1. The Fits, directed by Anna Rose Holmer
In a year filled with extraordinary debuts from first-time directors, “The Fits” is the standout. Anna Rose Holmer pitched the idea to the Biennale College Cinema, who awarded her a small grant to make the film. “The Fits” is a masterpiece of mood and atmosphere. Its story is creepy and expansive. Its mystery echoes through every unforgettable shot. It throws the questions it poses out into the audience, and refuses to provide answers: an act of deep respect. Grounded by a stunning performance from a young actress with the best name in show business, Royalty Hightower, The Fits is a miracle of a film. You watch and think: “Wow. I’m just glad that this exists now.” My review.
2. Moonlight, directed by Barry Jenkins
Barry Jenkins’ Moonlight is in the format of a triptych. Each part shows a different phase of the lead character’s life: each time he is known by a different name, and each time he is played by a different actor.

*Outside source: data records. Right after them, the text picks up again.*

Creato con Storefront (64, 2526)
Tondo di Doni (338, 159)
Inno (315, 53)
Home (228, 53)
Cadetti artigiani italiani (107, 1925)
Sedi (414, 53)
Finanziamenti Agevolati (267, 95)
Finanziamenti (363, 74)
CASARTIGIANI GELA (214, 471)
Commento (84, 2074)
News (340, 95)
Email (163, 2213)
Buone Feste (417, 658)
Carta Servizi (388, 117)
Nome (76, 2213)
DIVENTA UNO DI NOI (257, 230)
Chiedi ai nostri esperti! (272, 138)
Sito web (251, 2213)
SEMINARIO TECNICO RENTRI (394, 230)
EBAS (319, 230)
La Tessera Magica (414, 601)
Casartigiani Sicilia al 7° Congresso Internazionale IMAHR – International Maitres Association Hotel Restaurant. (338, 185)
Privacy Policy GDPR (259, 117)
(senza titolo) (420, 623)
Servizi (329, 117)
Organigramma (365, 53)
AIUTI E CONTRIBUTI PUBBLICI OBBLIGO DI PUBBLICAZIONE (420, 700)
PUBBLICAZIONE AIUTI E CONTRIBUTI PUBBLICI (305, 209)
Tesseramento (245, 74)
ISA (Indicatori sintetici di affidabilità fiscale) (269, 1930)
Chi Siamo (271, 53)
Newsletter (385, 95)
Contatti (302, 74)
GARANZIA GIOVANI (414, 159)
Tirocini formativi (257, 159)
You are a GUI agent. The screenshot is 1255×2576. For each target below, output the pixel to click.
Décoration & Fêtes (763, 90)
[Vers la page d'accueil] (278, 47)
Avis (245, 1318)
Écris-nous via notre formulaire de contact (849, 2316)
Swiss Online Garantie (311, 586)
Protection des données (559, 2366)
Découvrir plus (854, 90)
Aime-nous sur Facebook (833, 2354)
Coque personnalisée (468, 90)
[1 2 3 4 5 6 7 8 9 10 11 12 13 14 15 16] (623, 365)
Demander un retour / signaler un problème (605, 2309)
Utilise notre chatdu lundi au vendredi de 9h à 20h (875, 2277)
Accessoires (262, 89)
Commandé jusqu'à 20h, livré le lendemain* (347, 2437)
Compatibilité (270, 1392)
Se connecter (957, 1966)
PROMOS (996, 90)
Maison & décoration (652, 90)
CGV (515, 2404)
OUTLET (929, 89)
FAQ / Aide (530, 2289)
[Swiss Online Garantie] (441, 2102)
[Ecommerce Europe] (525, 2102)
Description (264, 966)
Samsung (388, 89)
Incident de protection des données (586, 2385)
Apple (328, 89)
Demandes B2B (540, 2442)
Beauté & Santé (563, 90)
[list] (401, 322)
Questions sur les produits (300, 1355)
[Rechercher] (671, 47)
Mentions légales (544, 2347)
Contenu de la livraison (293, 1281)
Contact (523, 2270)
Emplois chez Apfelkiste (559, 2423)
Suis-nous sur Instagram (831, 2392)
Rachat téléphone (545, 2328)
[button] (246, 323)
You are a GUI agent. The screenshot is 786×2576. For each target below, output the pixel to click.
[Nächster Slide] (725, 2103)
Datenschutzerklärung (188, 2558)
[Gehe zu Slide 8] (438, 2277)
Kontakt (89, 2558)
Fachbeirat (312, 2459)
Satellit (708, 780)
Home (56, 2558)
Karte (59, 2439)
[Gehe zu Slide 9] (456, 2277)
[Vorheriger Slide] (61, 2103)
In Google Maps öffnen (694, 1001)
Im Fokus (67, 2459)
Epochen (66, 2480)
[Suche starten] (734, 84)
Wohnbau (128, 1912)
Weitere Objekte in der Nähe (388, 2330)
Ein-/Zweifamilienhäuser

The child is known as “Little,” played by Alex R. Hibbert. As a teenager, now known by his actual name “Chiron,” he is played by Ashton Sanders. Meeting up with him again in his 20s, he is now known as “Black,” and he is played by Trevante Rhodes who – for me – gives the performance of the year. It’s difficult to describe just why this film is so unique, so powerful. The plot sounds like an ABC Afterschool Special. It is Jenkins’ handling of it – the mood he deliberately creates – his understanding that silence can be as loud as dialogue, and far more eloquent – that really makes the film. I rarely say this, but Moonlight is not like anything else. The final scene was so quiet and powerful that I don’t think I breathed the entire time.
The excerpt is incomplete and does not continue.